Based on the outlook of 20 analysts compiled by MarketBeat for the ASML’s US market holdings, the stock had a consensus ‘buy’ recommendation, with 13 analysts rating it as a ‘buy’, five as a ‘hold’ and two as a ‘sell’.
The average ASML stock price target for the next 12 months stood at $875, projecting 35.18% of potential upside based on the current share price (22 February). The targets ranged from a low of $660 to a high of $975. On the European market, the stock has an average price target of €737, equivalent to $833.66.
The most recent coverage came from Jefferies Financial Group on 17 February. The company gave the stock a buy rating with a price target of €700 in its initiated coverage of the company. This followed a 21 January €945 target by Credit Suisse, contrasting with Deutsche Bank’s more negative outlook of €600 delivered on 20 January.

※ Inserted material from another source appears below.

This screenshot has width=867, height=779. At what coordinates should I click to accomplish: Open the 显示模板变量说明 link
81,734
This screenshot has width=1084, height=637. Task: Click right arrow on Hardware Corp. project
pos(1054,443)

Wallet Investor, an algorithm-based forecasting service, provided an ASML share price target for 2022–2025. The site’s outlook was highly optimistic at the time of writing (22 February), with a price target of $847.86 in December 2022, rising to $1,079.23 in December 2023, and $1545.28 in December 2025. In five years’ time, in February 2027, ASML is forecast to reach $1802.17.
AI Pickup’s algorithm service provided forecast out to 2030, where its share price was forecast at a much more conservative $738.19.

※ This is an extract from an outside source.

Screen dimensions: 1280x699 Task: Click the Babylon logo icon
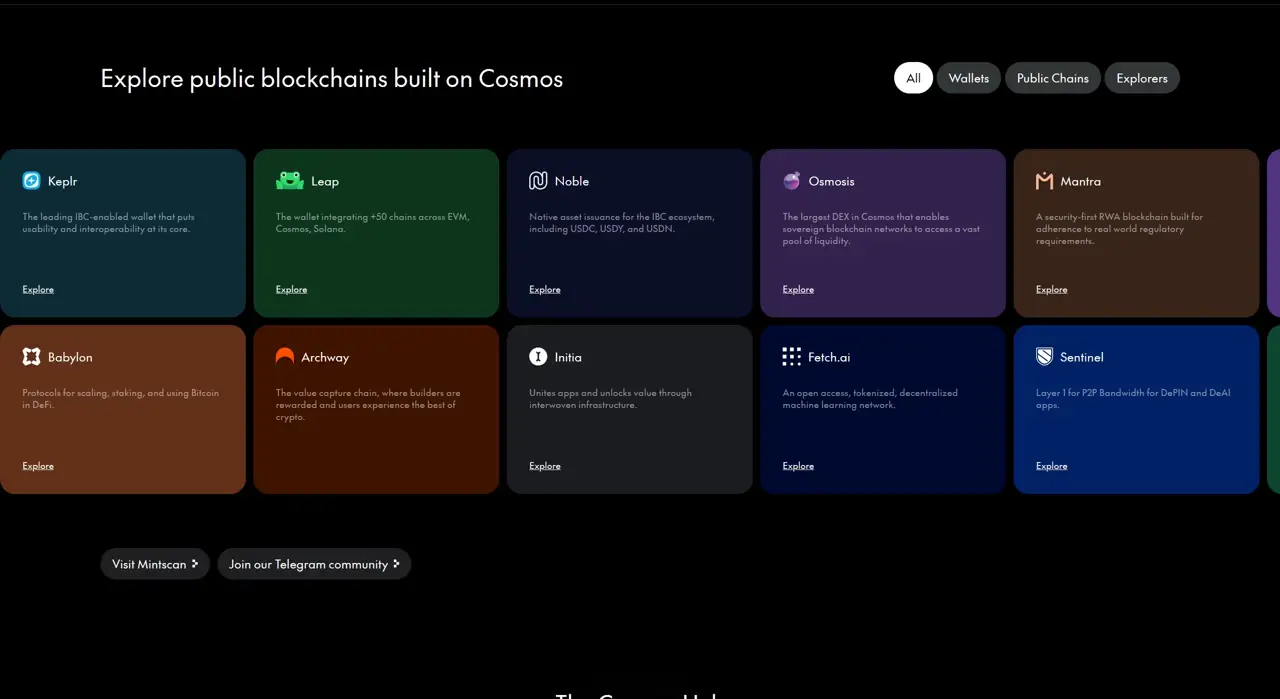pos(31,357)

Note that price predictions can be wrong. Forecasts shouldn’t be used as a substitute for your own research. Always conduct your own due diligence before investing. And never invest or trade money you cannot afford to lose.
FAQs
Is ASML a good stock to buy?
There are fears that oversupply from a whiplash to 2021 shortages could put downward pressure on chip prices, but investors still appear mostly optimistic that chip demand and prices will remain resolute, as will ASML’s stock in turn.
Remember that your decision to trade or invest should depend on your attitude to risk, your expertise in this market, the spread of your portfolio and how comfortable you feel about losing money. Never invest money you cannot afford to lose.
Will ASML stock price go up or down?
Based on the outlook of 20 analysts compiled by MarketBeat for the ASML’s US market holdings, the average ASML stock price target for the next 12 months stood at $875, projecting 35.18% of potential upside based on the current share price (22 February). The targets ranged from a low of $660 to a high of $975.
Note that analysts can be wrong. Forecasts shouldn’t be used as a substitute for your own research. Always conduct your own due diligence before investing. And never invest or trade money you cannot afford to lose.